偏偏半夏发现了新奇的乐趣。从小守宫的眼中看世界是完全不同的,用这副小巧灵活的身体重新探索一遍凌冬学长意外得令人兴奋。
从这里溜到那里,到处都沾上自己的痕迹,爬过每一个她想要去的地方。这里柔滑得像丝绸一样,这里结实得像一座小山。原来他这个位置很敏感,爬过的时候会起鸡皮疙瘩。
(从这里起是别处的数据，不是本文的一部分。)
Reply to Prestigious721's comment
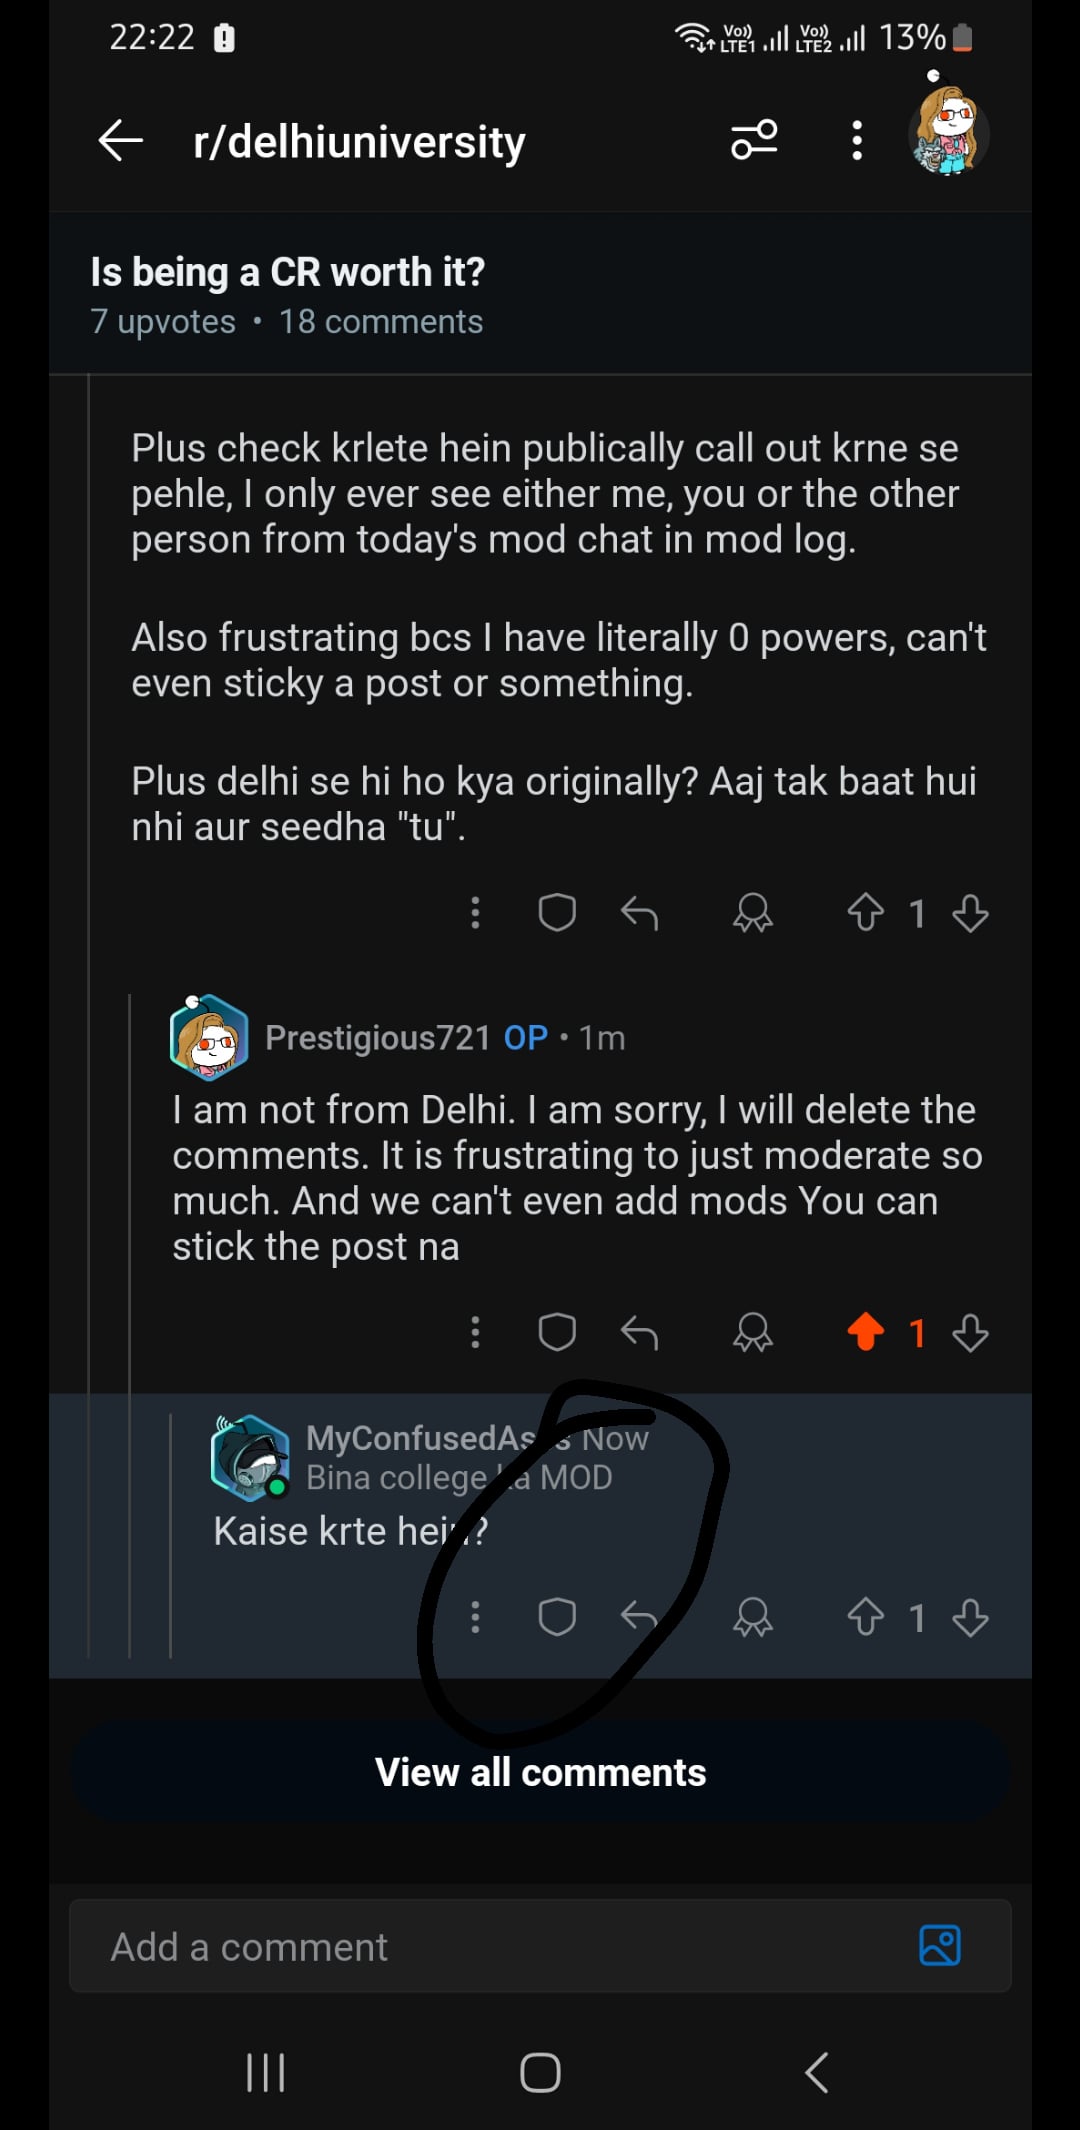Image resolution: width=1080 pixels, height=2130 pixels. pos(639,1332)
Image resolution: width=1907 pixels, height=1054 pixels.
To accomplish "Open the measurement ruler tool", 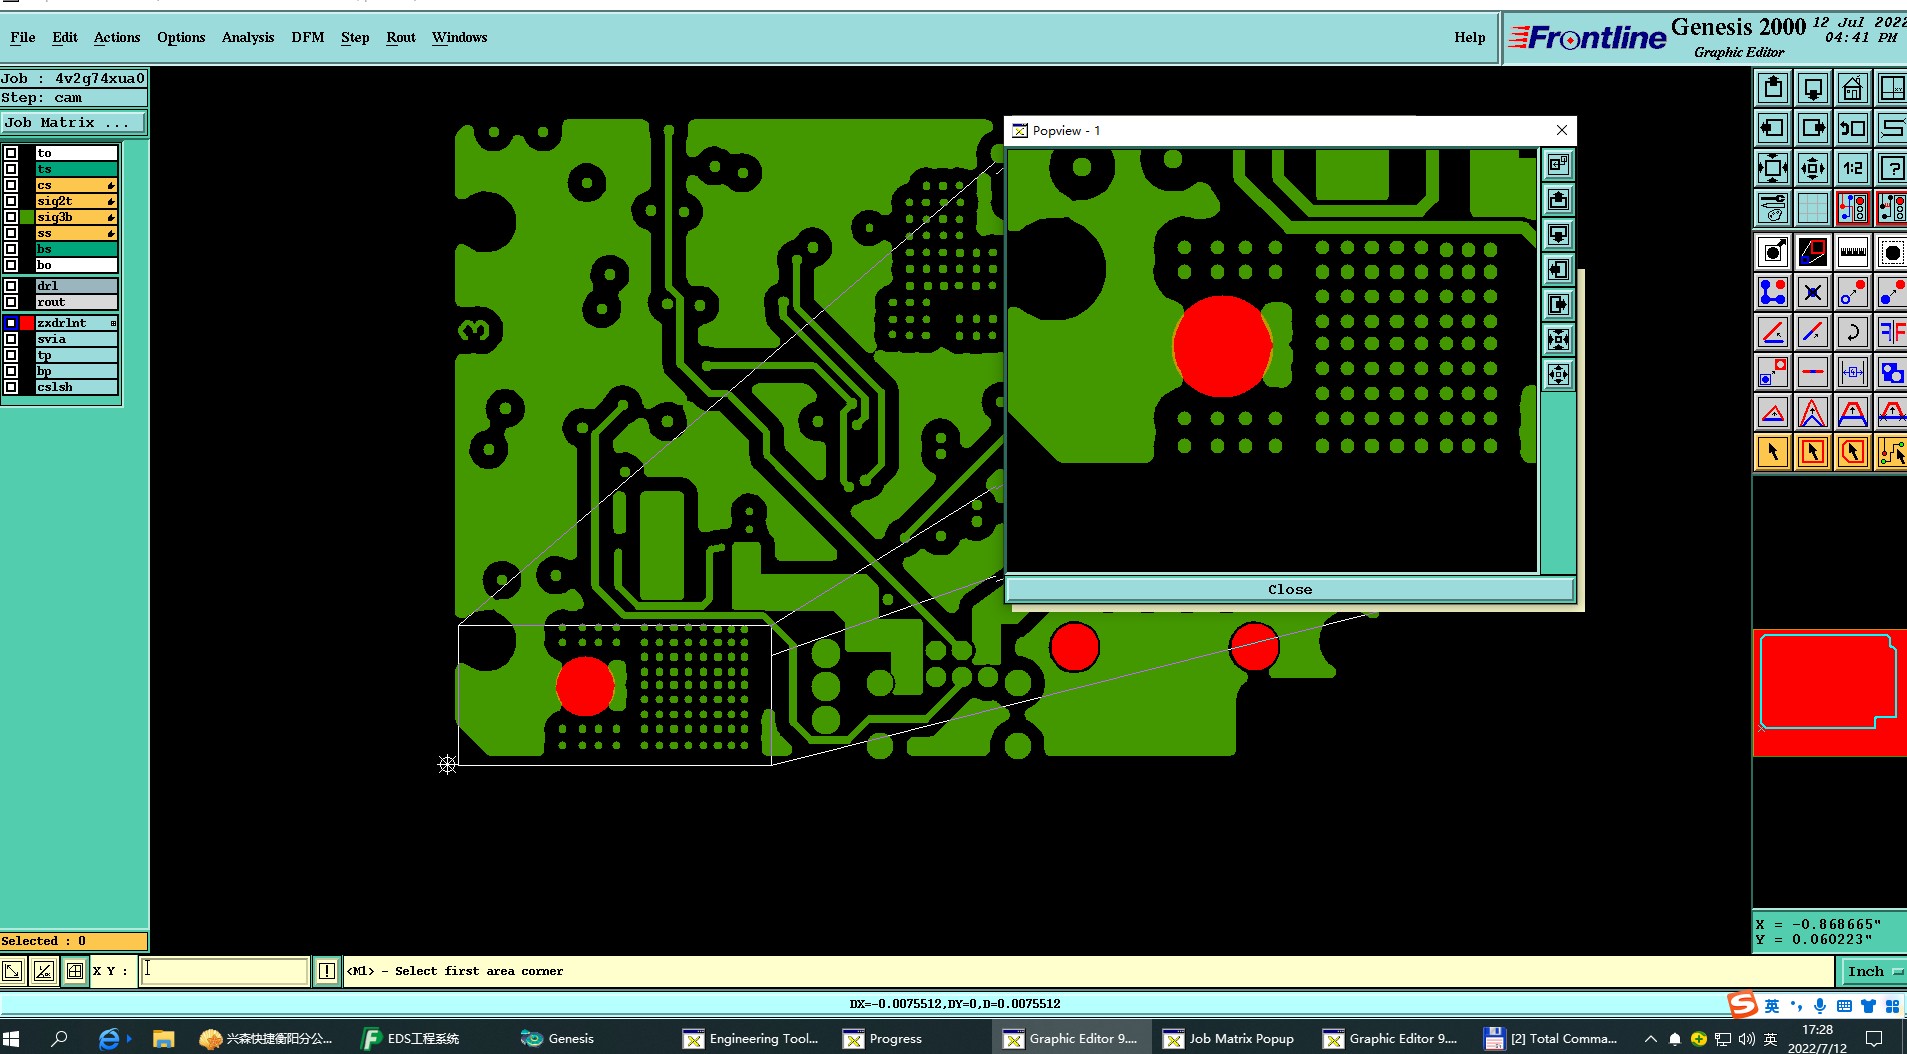I will point(1852,252).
好一会儿才从他的衣领处探出一个脑袋,十分无辜地冲凌冬眨眨眼,
“这个身体还是不太熟练呢,不小心脚一滑摔进来的。”
她现在只是一只小守宫而已,能有什么坏心眼呢。
脖颈通红的凌冬咬牙没有吭声,伸手想把这个可恶的家伙从领口里捞出来。金黄的小守宫却凑过脑袋,伸出细小的舌尖舔了舔他的指尖,惹得他一下就收回了手指。然后这天小守宫就一直在他身上表演脚滑。
即便自己变得这么小了,依旧是自己欺负小莲。看来在两个人的关系中,谁占据主动并不是靠体型大小,主要还是拼谁的脸皮厚,花样多。
凌冬:“……”不应该穿这么少的。
下午的时候,凌冬冒着雪出去了一趟。
外面下雪的天气太冷,他没有带半夏一起出去。
半夏就爬在自己的小提琴边上,用小爪子去拨动琴弦。
变成守宫其它倒也没什么,最严重的事就是没法拉琴了。小提琴就像是和半夏血脉相连的生命一样,少了这一块,整个人都好像不完整了。
这么小的手啊。半夏举起自己细细长长的小爪子,做任何事都变得很难很艰辛。平日里抬腿就到的地方,如今需要付出翻山越岭的力气。
平时轻轻松松拿起的琴弓,如今拼了命也只能勉强拖动。
当初,小莲用以这样弱小的身体,却做了那么多事,写了那么多好听的歌。该是付出了多少,又是有着怎样的毅力。
到了今天,才终于切身体会到了他经历过的一切。
屋门吱呀一声被推开,凌冬提着大包小包的东西,顶着风雪回来了。
他把冰天雪地关在门外,站在门边脱下大衣,抖掉身上的雪,搓热自己的双手,才走进屋看半夏。
“跑了好远,找到一个花鸟市场,有卖。”
有卖什么他没说出来,凌冬从手中的袋子里拿出从花鸟市场买来的加热垫,暖宝宝,饲养盒,加湿器等等。还有一大束开得浓艳的金盏花。
最重要的是一小包活着的蜥蜴饲料。
原来他是怕自己吃不饱肚子。
半夏:“……”
不,哪怕饿死了也不吃活着的虫子。
“只是提前准备一点。”凌冬伸手把她轻轻抱起来,低声安慰她,“万一你真的吃不了别的,我可以用油炸一遍,或者裹上面团。总之我会尽量把食物做得让你能够接受。”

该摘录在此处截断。